If I do the exact same thing from the opposite side, I left-click and drag, I get a solid line window. And this only selects things that are completely engulfed or consumed surrounded by that window. But even in this case, doing it that way, I still pick up this line here, which then I would then have to hold Shift down, and deselect it. But you can see I also have points, so clearly a selection can be a little bit difficult if you use the Ctrl+C and Ctrl+V. I'm going to go ahead and undo that and show how to use the Copy command.
It works a lot like the Move command. I'm going to go to again to the Modify panel and select Copy. And when the dialog is open, I'm in the Select mode, which allows me to select the geometry I want to copy. And just like the Move command, I can select a Base Point. Now, I'm moving my mouse around, and you can see that the geometry follows the cursor. And each time I left-click, I'll get a copy of that geometry. This isn't quite as handy when you're copying a rectangle because rectangles are really simple to create. But if you had something like a keyway, or some slightly more complex sketch using the copy in this fashion might be a little bit easier if you need to create multiple pieces of that same shape.
I'm going to go ahead and again undo to backed out of those copies. And now I'm going to talk about Rotate, but before I do that, I'm going to go ahead and drag this geometry and lock it back to the center point. There's a couple of things I want to call out here. When I created this original rectangle, Inventor added automatic constraints. If I right-click in the graphics window, and select Show All Constraints, you can see that I have a parallel constraint, I have a horizontal constraint, another parallel constraint, and a perpendicular constraint. These are constraints that Inventor automatically added.

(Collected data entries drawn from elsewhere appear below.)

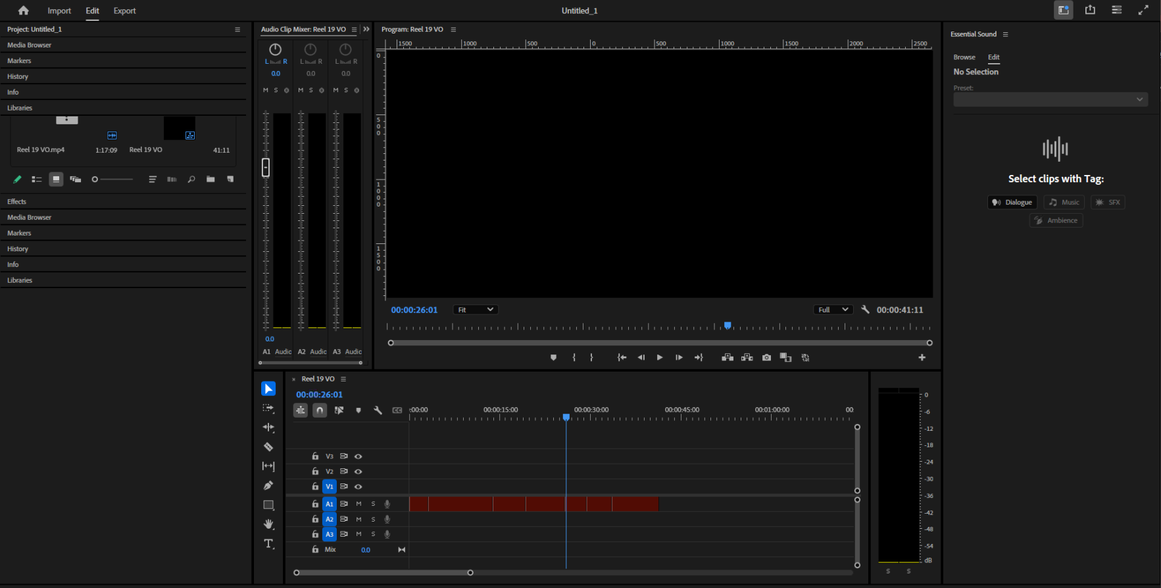Select the Pen tool in the tools panel

[x=268, y=486]
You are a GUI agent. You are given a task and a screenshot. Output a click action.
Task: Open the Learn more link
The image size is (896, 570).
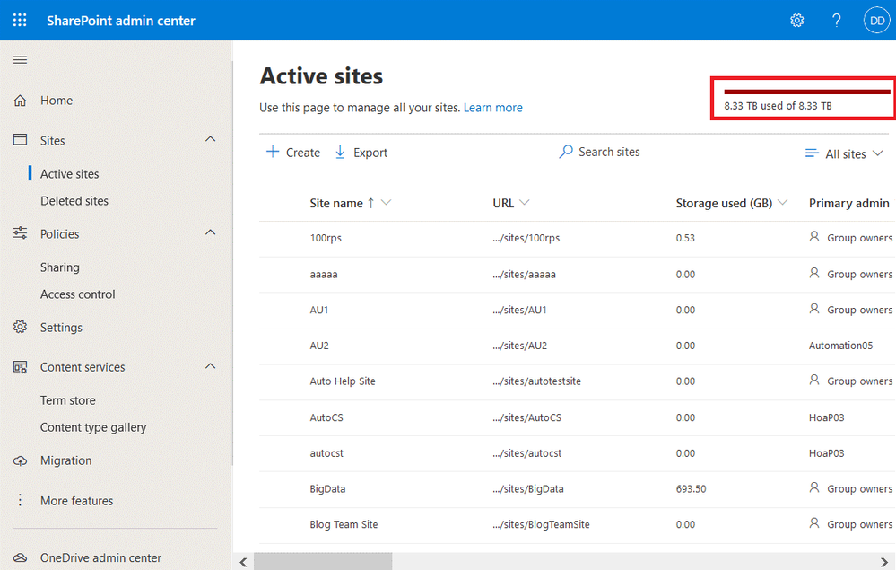point(492,107)
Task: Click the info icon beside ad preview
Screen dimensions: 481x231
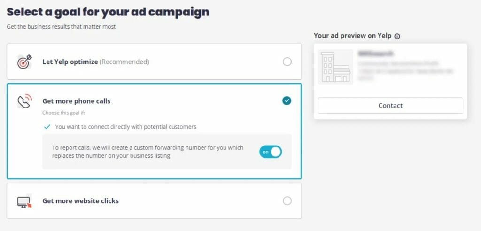Action: (x=397, y=36)
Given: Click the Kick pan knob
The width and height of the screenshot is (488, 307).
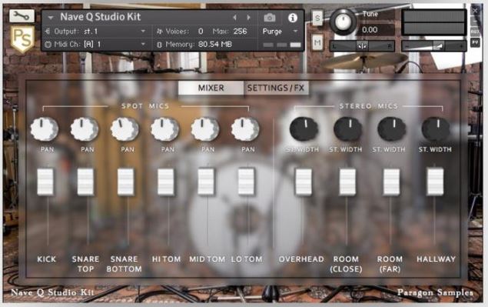Looking at the screenshot, I should click(x=45, y=128).
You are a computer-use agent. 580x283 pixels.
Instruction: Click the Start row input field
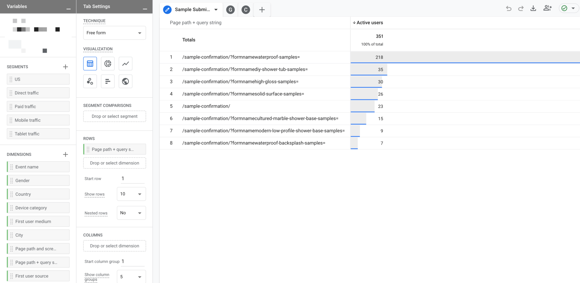click(132, 179)
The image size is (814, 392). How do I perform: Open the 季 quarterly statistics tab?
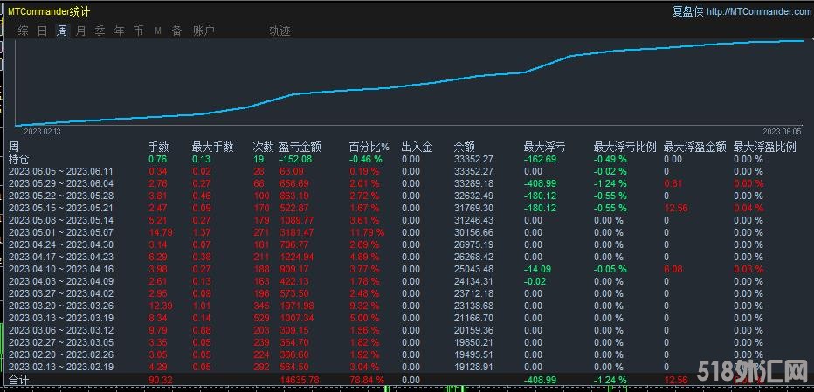coord(100,31)
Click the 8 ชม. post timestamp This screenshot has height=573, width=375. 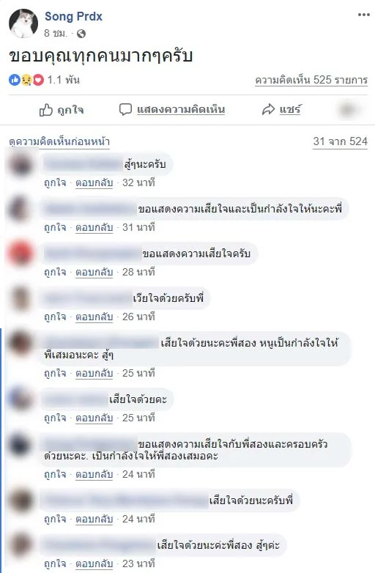click(56, 33)
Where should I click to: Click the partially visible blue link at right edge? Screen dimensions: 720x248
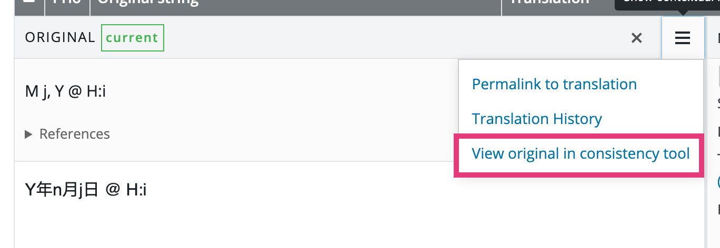pos(718,182)
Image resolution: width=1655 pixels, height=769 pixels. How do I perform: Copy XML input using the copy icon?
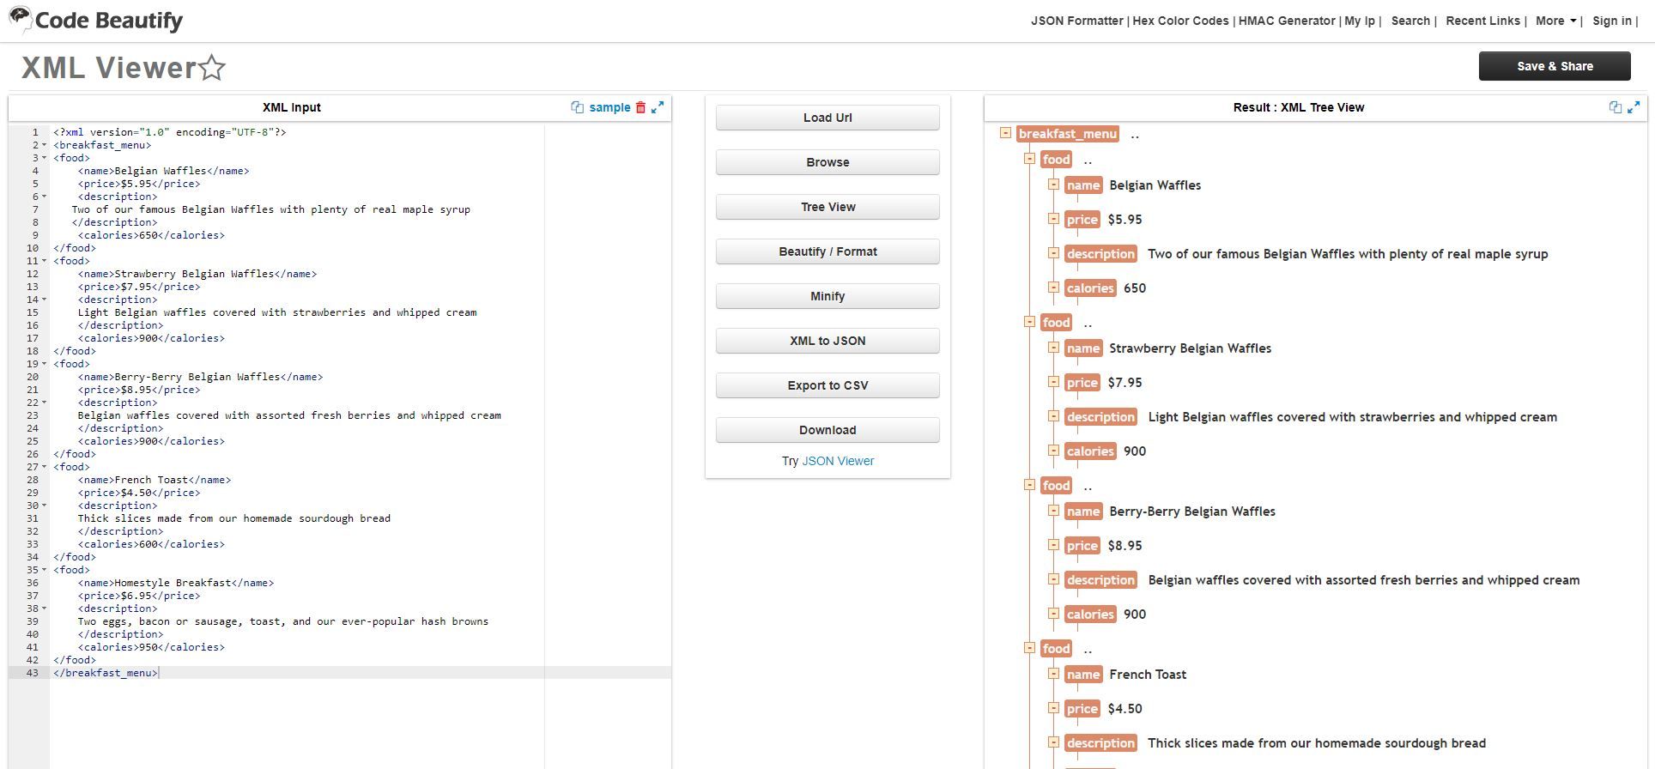tap(577, 107)
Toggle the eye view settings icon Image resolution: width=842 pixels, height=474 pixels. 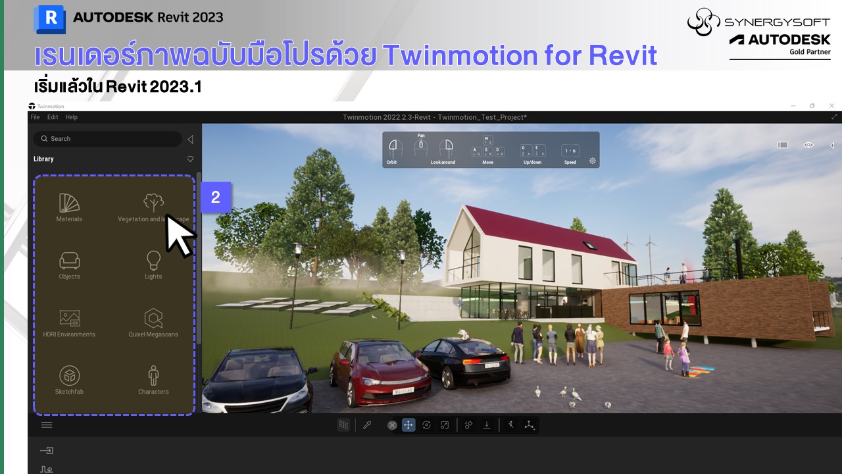click(808, 145)
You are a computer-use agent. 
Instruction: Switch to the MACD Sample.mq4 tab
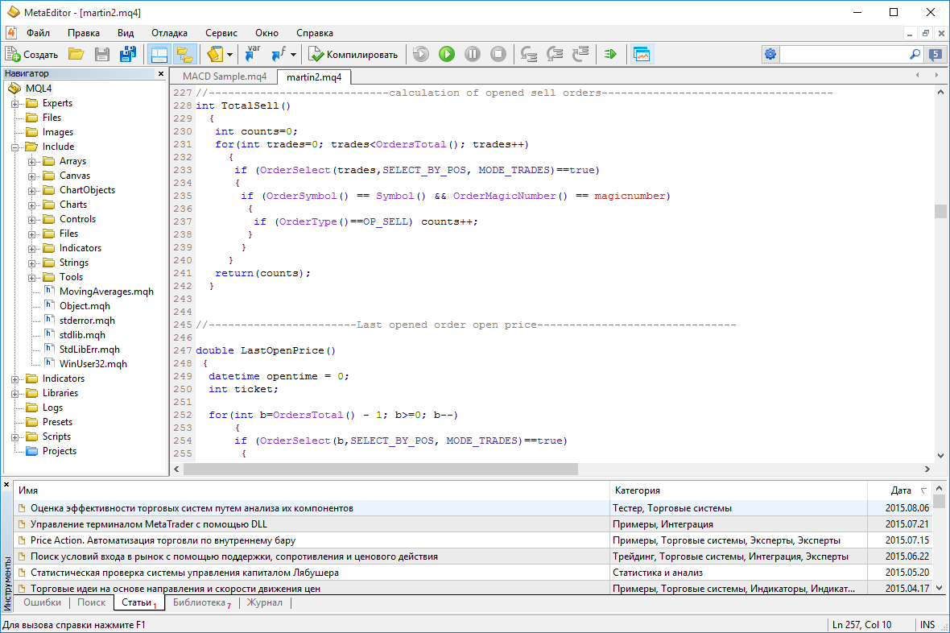225,77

Now, by definition, a constraint is essentially a rule that restricts motion. So this horizontal constraint is going to cause us problems when we try to rotate. But I wanted to call that out because that's okay, and I don't want people to get scared by warning messages that come up because they, they can be common from time to time, and they're just normal part of design. So when I go to use the Rotate command, I work through essentially the same process I did with Move and Copy. I'm in the selection mode. I can select a bunch of geometry and then I can go select a center point, that I want to rotate around.
Now when I left-click on this center point, Inventor's going to bring up a warning message. And this isn't really a problem, it's just letting you know what I just explained. That the geometry being edited is constrained to other geometry. And it's asking if you'd like to delete that constraint or any of the constraints that are blocking this motion. And in this case I'm going to go ahead and hit Yes. Now what's happened is Inventor has essentially deleted that horizontal constraint to allow this geometry to rotate. The thing about the Rotate command and the relaxing of constraints that you want to be careful with, is that sometimes Inventor is adding automatic constraints that you don't want to delete.
Or, it might be constrained to other geometry that might be preventing motion. You just want to be a little bit careful about understanding the constraints that have been applied to that geometry, before you just delete or relax those constraints.